***** Data under study *****

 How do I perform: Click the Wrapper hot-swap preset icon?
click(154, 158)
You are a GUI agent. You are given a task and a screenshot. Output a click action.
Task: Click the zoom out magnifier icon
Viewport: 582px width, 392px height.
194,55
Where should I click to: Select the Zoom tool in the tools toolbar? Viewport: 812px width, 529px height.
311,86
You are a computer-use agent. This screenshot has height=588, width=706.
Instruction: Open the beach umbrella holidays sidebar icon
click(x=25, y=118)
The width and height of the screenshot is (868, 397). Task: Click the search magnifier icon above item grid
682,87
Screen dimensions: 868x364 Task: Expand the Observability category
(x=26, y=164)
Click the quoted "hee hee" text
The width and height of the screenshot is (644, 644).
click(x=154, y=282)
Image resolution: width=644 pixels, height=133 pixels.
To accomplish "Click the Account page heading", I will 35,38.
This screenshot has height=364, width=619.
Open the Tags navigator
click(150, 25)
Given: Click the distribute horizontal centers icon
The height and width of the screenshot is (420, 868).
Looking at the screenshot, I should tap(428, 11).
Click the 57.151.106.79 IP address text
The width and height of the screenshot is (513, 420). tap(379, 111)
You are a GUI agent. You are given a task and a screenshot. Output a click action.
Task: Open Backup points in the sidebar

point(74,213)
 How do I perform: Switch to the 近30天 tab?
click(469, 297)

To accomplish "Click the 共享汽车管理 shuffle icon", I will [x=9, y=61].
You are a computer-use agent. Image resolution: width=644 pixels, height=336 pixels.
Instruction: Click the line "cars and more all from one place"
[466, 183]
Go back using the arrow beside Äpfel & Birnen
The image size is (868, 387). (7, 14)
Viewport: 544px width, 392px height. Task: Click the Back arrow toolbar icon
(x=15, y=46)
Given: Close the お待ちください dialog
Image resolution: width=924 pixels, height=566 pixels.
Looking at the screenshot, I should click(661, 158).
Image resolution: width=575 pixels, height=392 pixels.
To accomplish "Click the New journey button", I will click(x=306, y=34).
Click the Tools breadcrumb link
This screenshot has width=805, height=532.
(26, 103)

*****

= Aim of the task =
From the first line to the last, copy the records exactly as they appear above.

= Written answer =
 How do I perform: Click the Wrapper hot-swap preset icon?
click(154, 158)
You are a GUI agent. You are given a task and a screenshot. Output a click action.
Task: Click the zoom out magnifier icon
Viewport: 582px width, 392px height.
194,55
Where should I click to: Select the Zoom tool in the tools toolbar? Viewport: 812px width, 529px height.
311,86
You are a computer-use agent. This screenshot has height=588, width=706.
Instruction: Open the beach umbrella holidays sidebar icon
click(x=25, y=118)
The width and height of the screenshot is (868, 397). Task: Click the search magnifier icon above item grid
682,87
Screen dimensions: 868x364 Task: Expand the Observability category
(x=26, y=164)
Click the quoted "hee hee" text
The width and height of the screenshot is (644, 644).
click(x=154, y=282)
Image resolution: width=644 pixels, height=133 pixels.
To accomplish "Click the Account page heading", I will 35,38.
This screenshot has height=364, width=619.
Open the Tags navigator
click(150, 25)
Given: Click the distribute horizontal centers icon
The height and width of the screenshot is (420, 868).
Looking at the screenshot, I should tap(428, 11).
Click the 57.151.106.79 IP address text
The width and height of the screenshot is (513, 420). tap(379, 111)
You are a GUI agent. You are given a task and a screenshot. Output a click action.
Task: Open Backup points in the sidebar

point(74,213)
 How do I perform: Switch to the 近30天 tab?
click(469, 297)

To accomplish "Click the 共享汽车管理 shuffle icon", I will [x=9, y=61].
You are a computer-use agent. Image resolution: width=644 pixels, height=336 pixels.
Instruction: Click the line "cars and more all from one place"
[466, 183]
Go back using the arrow beside Äpfel & Birnen
The image size is (868, 387). (7, 14)
Viewport: 544px width, 392px height. Task: Click the Back arrow toolbar icon
(x=15, y=46)
Given: Close the お待ちください dialog
Image resolution: width=924 pixels, height=566 pixels.
Looking at the screenshot, I should click(661, 158).
Image resolution: width=575 pixels, height=392 pixels.
To accomplish "Click the New journey button", I will click(x=306, y=34).
Click the Tools breadcrumb link
This screenshot has width=805, height=532.
(26, 103)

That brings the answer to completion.